### Records for this exercise
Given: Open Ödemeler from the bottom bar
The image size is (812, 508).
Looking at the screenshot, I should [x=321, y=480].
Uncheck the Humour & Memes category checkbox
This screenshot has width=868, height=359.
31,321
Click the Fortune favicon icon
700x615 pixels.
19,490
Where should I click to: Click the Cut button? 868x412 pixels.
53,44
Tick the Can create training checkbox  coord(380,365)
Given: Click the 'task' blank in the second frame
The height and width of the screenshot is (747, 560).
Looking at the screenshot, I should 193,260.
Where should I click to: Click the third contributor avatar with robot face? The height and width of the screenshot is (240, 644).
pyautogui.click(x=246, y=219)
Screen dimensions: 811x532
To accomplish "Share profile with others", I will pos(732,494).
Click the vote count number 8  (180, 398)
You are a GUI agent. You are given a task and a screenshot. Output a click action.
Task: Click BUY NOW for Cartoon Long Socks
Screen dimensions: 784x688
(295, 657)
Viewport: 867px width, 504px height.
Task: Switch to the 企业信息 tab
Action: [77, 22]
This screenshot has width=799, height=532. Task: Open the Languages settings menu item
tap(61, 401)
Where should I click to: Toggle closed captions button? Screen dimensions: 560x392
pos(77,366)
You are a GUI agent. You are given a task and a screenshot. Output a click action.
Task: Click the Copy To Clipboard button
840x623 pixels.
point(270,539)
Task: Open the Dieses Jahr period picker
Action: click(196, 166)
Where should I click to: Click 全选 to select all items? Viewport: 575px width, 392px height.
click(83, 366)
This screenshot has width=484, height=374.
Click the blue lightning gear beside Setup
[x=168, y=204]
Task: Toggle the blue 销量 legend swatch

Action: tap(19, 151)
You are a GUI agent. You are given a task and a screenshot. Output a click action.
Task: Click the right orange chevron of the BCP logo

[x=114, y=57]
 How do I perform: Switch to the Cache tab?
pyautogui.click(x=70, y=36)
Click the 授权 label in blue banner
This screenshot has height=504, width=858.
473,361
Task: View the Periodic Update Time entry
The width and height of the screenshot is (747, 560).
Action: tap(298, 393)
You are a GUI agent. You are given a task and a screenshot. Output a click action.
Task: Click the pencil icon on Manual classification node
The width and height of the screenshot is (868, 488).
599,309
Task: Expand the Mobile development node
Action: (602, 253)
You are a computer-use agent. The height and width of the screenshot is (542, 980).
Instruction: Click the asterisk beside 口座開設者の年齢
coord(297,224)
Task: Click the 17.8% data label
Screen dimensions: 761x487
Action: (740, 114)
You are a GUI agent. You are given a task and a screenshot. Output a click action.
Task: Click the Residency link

### Work task
As you read the records above, find each line that contains "checkbox" and copy it.

### Answer section
Uncheck the Humour & Memes category checkbox
Tick the Can create training checkbox  coord(380,365)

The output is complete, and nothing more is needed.